The money you get from renting out your home is rental income. You may need to pay tax on the rental income.

To work out if you'll pay income tax, choose:

  • how long you're renting, and
  • the method you can use to work out your taxable rental income.

Renting out your main home short-term

When you’re renting out your main home short-term, you may be able to work out your rental income using either the:

  • short-stay standard-cost method
  • actual cost method.

Short-stay standard-cost method

The short-stay standard-cost is a fixed nightly rate you can claim against your rental income. It's for short-stay accommodation in your home. 

You can use the method if you only rent out your home for 100 nights or less over the income year. (Each room in your house is equal to 1 of these nights. So if you rent out your three bedroom house for 1 night we'll see that as 3 nights.)

There's no income tax to pay if you charge guests up to the fixed nightly rate. It's exempt income

When you charge guests more than the fixed nightly rate you'll pay tax on the difference.

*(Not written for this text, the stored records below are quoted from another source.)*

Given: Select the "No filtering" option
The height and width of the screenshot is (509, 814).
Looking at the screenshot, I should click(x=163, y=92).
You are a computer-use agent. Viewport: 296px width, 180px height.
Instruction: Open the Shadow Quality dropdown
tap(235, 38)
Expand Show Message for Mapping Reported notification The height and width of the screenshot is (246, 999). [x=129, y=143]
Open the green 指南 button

You'll have to file a tax return to do that. You cannot claim expenses as the fixed nightly rate covers those.

Make sure you read the rules before using the method:

Short-stay standard cost for renting out your home or its rooms 

Actual cost method

Sometimes you cannot, or do not want to use the short-stay standard-cost method. When this happens use the actual cost method to work out your taxable rental income. 

With the actual cost method, you split your expenses using floor area guests can use by the number of rental nights. This shows what expenses you can claim against your rental income. 

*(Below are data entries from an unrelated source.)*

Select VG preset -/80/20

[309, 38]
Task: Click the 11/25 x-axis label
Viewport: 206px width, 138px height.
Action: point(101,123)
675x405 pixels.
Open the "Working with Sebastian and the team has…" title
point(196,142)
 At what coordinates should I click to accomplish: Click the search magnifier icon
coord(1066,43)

You'll also have to fill in a tax return to see if you have to pay any income tax to us. 

Actual cost method for working out rental income and expenses

GST and short-term renting

If you're renting out short-term and you're:

  • registered for GST you'll need to pay GST on your short-term rental income
  • not registered for GST, you may have to file and register for GST. 

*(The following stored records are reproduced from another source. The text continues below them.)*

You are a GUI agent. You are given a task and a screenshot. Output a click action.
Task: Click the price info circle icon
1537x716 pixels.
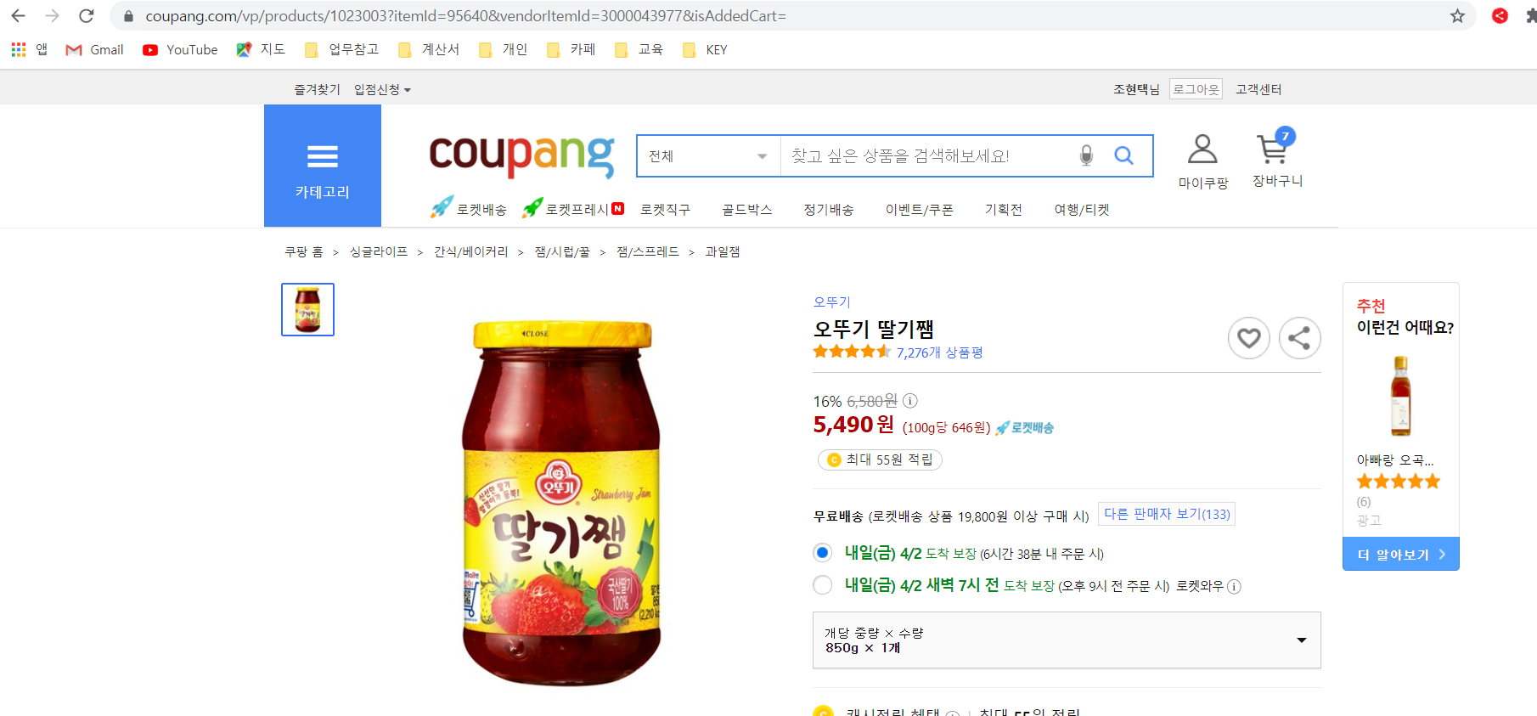click(909, 401)
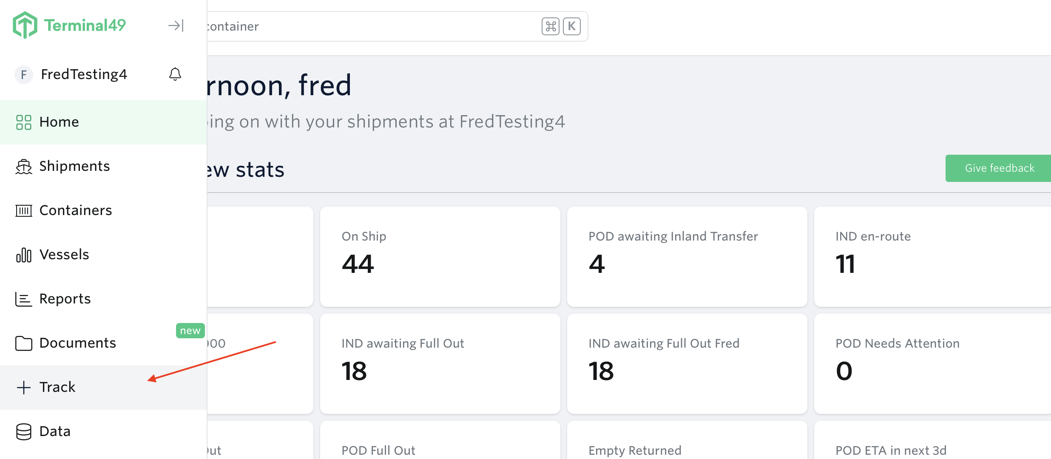The width and height of the screenshot is (1051, 459).
Task: Open the FredTesting4 account switcher
Action: click(x=84, y=74)
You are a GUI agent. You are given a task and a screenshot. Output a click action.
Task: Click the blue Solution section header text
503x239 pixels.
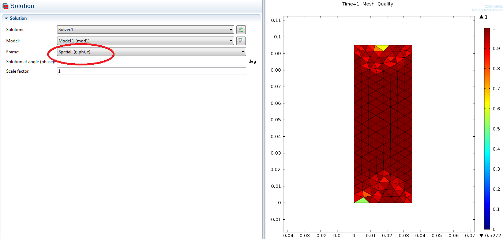(18, 18)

You'll only have to file and register if your turnover from all your taxable activities is over $60,000 for the year. This includes your short-term rental income.

Make sure you read about GST to find out what your obligations are: 

GST and your short-term rental income

Renting out your main home long-term

A long-term rental usually means you have tenants. When you’re renting out long-term you only use the actual cost method to work out your taxable rental income.

With the actual cost method you deduct all allowable rental expenses from your gross rental income. This is for the time it's rented or available for rent.

With long-term residential renting there’s no GST to pay. You do not need to register, file or claim GST for your rental income or expenses.